*What is needed*.
Pick out each line of the data that contains the string "target", treating uppercase and lowercase as different.

*Dataset excerpts*.
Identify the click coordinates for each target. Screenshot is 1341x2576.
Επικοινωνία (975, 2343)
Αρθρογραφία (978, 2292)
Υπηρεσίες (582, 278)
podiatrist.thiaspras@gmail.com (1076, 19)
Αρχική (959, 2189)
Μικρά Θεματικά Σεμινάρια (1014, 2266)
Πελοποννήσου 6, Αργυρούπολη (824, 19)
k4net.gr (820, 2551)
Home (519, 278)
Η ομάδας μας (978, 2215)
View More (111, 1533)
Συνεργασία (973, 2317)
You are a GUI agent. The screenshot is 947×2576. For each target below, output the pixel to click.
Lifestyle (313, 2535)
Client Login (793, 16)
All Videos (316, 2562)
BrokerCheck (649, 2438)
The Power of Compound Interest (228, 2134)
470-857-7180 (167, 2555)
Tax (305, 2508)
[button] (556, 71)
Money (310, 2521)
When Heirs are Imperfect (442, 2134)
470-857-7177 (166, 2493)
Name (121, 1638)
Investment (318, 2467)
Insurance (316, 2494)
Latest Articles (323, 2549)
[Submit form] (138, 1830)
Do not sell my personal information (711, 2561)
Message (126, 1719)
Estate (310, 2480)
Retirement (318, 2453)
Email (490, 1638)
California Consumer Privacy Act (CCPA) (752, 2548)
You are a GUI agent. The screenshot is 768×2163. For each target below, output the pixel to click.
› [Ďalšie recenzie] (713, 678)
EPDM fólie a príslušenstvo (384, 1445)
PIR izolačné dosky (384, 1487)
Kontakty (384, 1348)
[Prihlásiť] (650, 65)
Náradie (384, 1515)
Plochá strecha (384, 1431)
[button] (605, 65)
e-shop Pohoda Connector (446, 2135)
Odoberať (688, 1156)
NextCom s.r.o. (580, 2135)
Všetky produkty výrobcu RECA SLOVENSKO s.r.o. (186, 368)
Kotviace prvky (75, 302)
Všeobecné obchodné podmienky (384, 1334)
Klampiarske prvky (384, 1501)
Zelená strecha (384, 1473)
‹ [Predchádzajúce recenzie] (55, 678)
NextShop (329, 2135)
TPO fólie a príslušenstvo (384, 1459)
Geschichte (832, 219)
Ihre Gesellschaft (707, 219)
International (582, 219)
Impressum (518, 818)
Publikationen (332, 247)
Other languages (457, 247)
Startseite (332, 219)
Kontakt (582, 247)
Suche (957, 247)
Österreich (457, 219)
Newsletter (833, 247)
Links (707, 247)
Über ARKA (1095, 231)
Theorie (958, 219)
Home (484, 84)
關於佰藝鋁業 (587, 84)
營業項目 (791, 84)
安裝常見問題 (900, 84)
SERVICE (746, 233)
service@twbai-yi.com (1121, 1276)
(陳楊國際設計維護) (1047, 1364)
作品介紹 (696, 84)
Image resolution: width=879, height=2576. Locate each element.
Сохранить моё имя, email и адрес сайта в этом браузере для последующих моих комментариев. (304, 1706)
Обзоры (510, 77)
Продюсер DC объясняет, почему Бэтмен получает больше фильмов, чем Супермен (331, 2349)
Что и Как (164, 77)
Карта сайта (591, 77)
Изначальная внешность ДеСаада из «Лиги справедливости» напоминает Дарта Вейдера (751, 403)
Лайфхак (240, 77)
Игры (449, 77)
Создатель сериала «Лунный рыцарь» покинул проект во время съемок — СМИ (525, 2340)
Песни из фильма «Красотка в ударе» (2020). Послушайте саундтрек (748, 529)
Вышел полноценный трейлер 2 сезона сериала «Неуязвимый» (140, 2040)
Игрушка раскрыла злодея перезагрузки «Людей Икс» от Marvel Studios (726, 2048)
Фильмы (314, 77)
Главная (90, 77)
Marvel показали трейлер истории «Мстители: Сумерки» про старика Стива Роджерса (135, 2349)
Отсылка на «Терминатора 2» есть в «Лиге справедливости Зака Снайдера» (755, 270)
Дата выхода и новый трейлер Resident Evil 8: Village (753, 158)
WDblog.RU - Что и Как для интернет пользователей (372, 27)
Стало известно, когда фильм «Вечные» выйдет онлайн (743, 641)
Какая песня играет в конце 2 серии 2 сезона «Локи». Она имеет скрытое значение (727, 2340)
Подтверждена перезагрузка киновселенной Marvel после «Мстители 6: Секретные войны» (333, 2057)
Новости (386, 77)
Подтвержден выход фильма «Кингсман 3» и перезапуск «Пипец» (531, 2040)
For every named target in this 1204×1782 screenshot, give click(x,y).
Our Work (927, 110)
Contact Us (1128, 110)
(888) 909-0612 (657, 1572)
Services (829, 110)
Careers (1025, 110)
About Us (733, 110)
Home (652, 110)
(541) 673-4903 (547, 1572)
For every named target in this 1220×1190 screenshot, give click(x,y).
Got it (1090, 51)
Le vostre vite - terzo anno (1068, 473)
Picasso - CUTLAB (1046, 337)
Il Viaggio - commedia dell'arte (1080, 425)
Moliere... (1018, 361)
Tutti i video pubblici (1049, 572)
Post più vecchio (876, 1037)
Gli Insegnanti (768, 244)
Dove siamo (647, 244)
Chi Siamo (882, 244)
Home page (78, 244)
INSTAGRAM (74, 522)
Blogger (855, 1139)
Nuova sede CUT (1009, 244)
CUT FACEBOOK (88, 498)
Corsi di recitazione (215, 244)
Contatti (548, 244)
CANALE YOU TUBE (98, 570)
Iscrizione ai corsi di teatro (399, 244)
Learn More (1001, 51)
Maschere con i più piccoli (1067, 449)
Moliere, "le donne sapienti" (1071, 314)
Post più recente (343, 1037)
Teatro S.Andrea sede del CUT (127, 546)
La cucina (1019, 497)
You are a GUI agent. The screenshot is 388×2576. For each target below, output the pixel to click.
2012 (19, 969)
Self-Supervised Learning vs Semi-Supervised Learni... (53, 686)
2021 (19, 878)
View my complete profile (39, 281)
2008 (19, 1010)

*Written reply*.
Identify the click coordinates for each target. Screenshot is 1341x2576.
You are a GUI agent. The screenshot is 947×2576. For each target below, output the pixel to click.
You are a GUI agent. The screenshot is 768×2163. For each target below, output the pixel to click.
For every named target in this 1204×1782 screenshot, give click(x,y).
For every named target in this 1220×1190 screenshot, give click(x,y).
You are a GUI agent. The screenshot is 388×2576. For each target below, output the pixel to click.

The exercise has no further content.